Required task:
Continue the forum thread below about adding jars to the HBase server side, starting immediately after its last line.

Source:
»»
LucaCanali / Miscellaneous

Includes notes on using Apache Spark in general, notes on using Spark for Physics, how to run TPCDS on PySpark, how to create histograms with Spark, tools for performance testing CPUs, Jupyter notebooks examples for Spark, examples for Oracle and other DB systems.
Apache License 2.0
421 stars 147 forks source link

add jars to hbase server side #5

Open chenbodeng719 opened 1 year ago

chenbodeng719 commented 1 year ago

Add jars to hbase server side according to https://github.com/LucaCanali/Miscellaneous/blob/master/Spark_Notes/Spark_HBase_Connector.md. But it won't work for me. I get error as below. Please help me.

java.lang.NoSuchMethodError: org.apache.hadoop.hbase.spark.protobuf.generated.SparkFilterProtos$SQLPredicatePushDownFilter$Builder.addValueFromQueryArray(Lorg/apache/hbase/thirdparty/com/google/protobuf/ByteString;)Lorg/apache/hadoop/hbase/spark/protobuf/generated/SparkFilterProtos$SQLPredicatePushDownFilter$Builder;
    at org.apache.hadoop.hbase.spark.SparkSQLPushDownFilter.toByteArray(SparkSQLPushDownFilter.java:257)
    at org.apache.hadoop.hbase.spark.datasources.SerializedFilter$.$anonfun$toSerializedTypedFilter$1(HBaseTableScanRDD.scala:273)
    at scala.Option.map(Option.scala:230)
    at org.apache.hadoop.hbase.spark.datasources.SerializedFilter$.toSerializedTypedFilter(HBaseTableScanRDD.scala:273)
    at org.apache.hadoop.hbase.spark.datasources.HBaseTableScanRDD.$anonfun$getPartitions$2(HBaseTableScanRDD.scala:85)
    at scala.collection.TraversableLike.$anonfun$flatMap$1(TraversableLike.scala:245)
    at scala.collection.IndexedSeqOptimized.foreach(IndexedSeqOptimized.scala:36)
    at scala.collection.IndexedSeqOptimized.foreach$(IndexedSeqOptimized.scala:33)
    at scala.collection.mutable.WrappedArray.foreach(WrappedArray.scala:38)
    at scala.collection.TraversableLike.flatMap(TraversableLike.scala:245)
    at scala.collection.TraversableLike.flatMap$(TraversableLike.scala:242)
    at scala.collection.AbstractTraversable.flatMap(Traversable.scala:108)
    at org.apache.hadoop.hbase.spark.datasources.HBaseTableScanRDD.getPartitions(HBaseTableScanRDD.scala:77)
««
Dataset excerpts:
»»
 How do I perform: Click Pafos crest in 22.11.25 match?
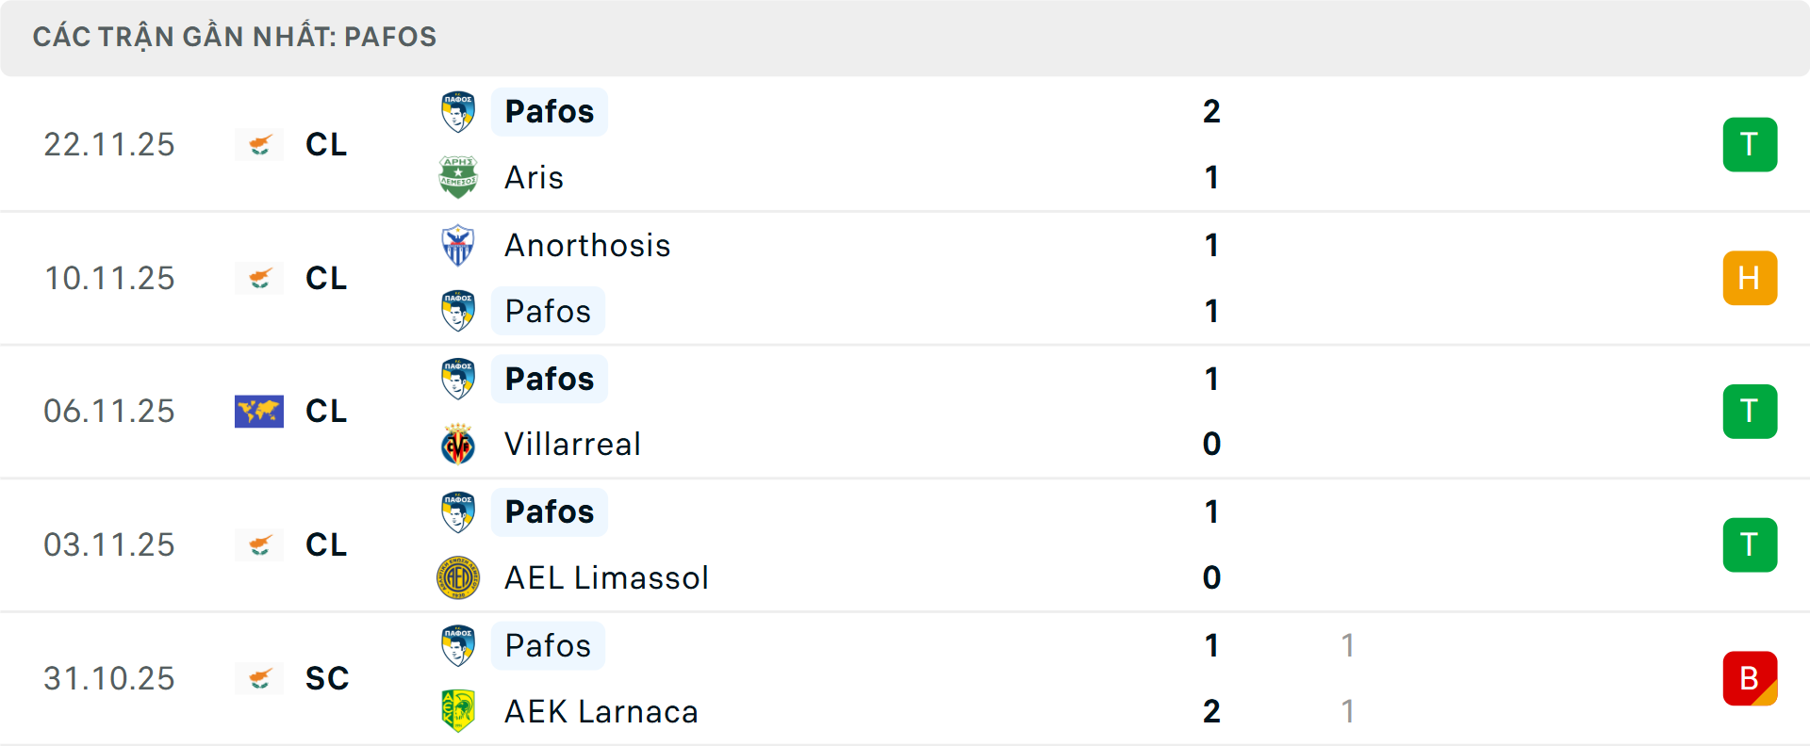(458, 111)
««
»»
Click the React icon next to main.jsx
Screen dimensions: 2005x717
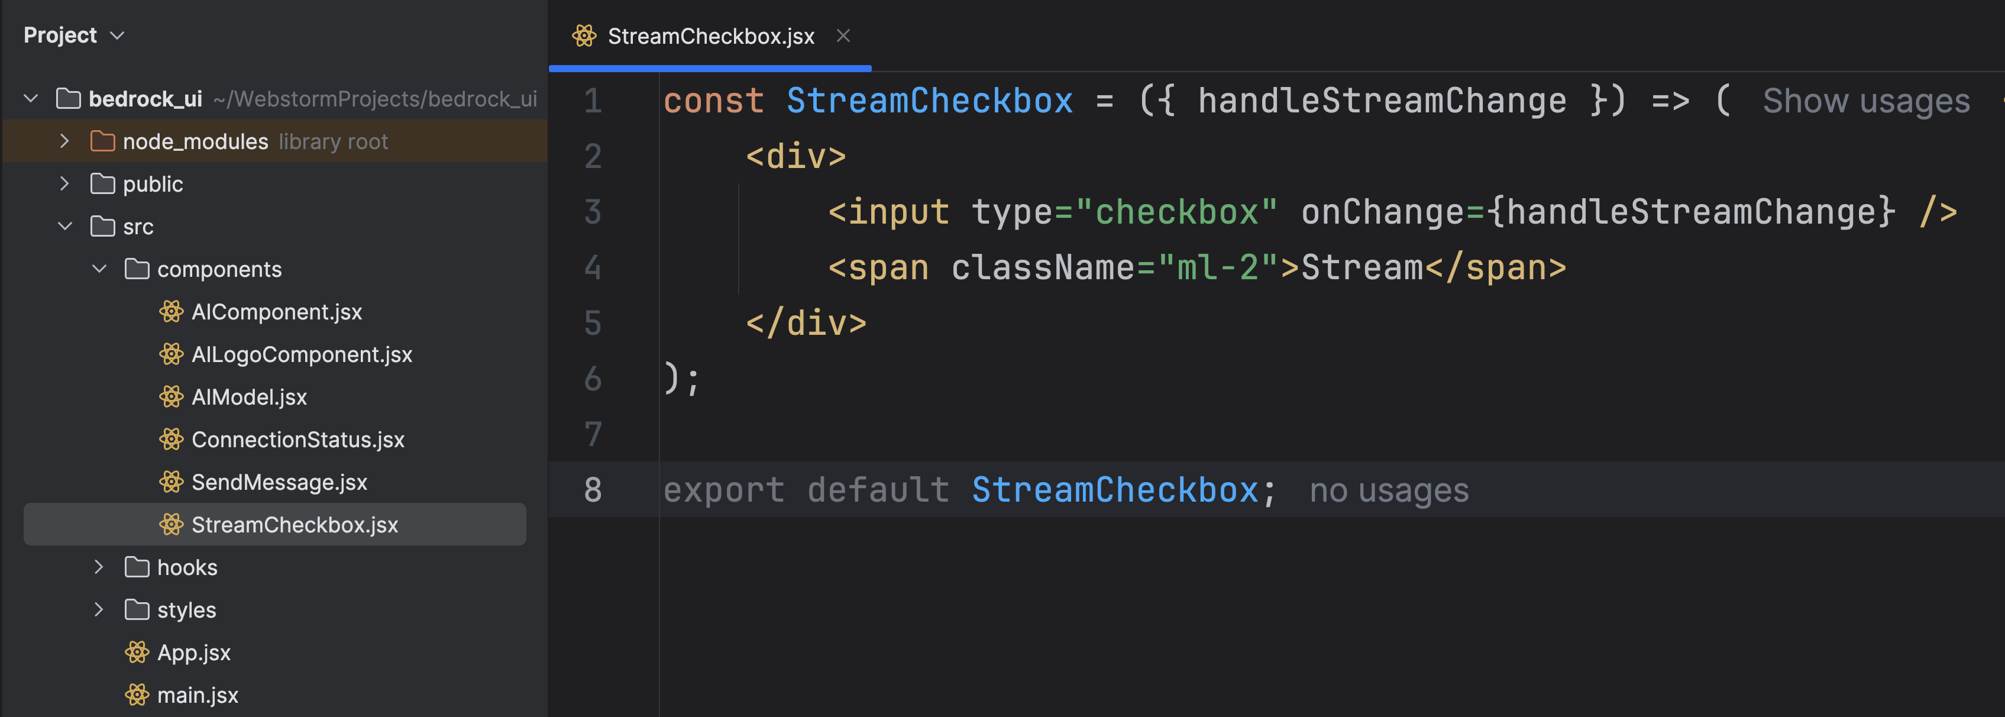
««
»»
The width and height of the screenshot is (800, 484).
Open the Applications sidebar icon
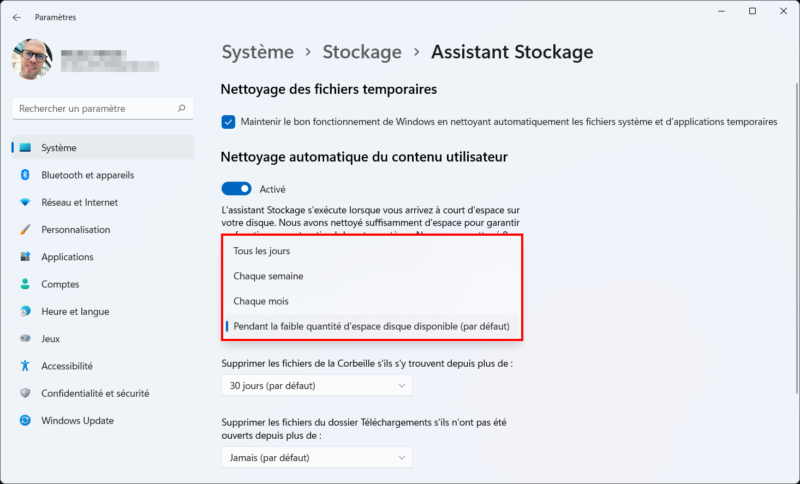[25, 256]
««
The output:
LucaCanali commented 1 year ago

A few hints for troubleshooting:

chenbodeng719 commented 1 year ago

@LucaCanali

Did I miss something?

LucaCanali commented 1 year ago

On the client side:

chenbodeng719 commented 1 year ago

On the client side:

  • which version of Spark do you use?
  • do you run it with --jars $JAR1,$JAR2 --packages org.apache.hbase:hbase-shaded-mapreduce:2.4.9 ?

If I set hbase.spark.pushdown.columnfilter false, it's ok. If ture, not ok.

LucaCanali commented 1 year ago

Does it work from the spark-shell?

chenbodeng719 commented 1 year ago

Does it work from the spark-shell?

Same error

chenbodeng719 commented 1 year ago

My error is different with error in md "java.lang.NoClassDefFoundError: org/apache/hadoop/hbase/spark/datasources/JavaBytesEncoder". Maybe it's a server config error?

LucaCanali commented 1 year ago

Can you try using HBase 2.3.x ?

chenbodeng719 commented 1 year ago

Can you try using HBase 2.3.x ?

There is no 2.3.x hbase in aws emr release.

LucaCanali commented 1 year ago

Unfortunately I cannot against HBase (server ) 2.4 yet to test this. I have just compiled the connector jars using Spark 3.3.1 and HBase 2.4.15 and linked the URLs at https://github.com/LucaCanali/Miscellaneous/blob/master/Spark_Notes/Spark_HBase_Connector.md , not sure if it helps though.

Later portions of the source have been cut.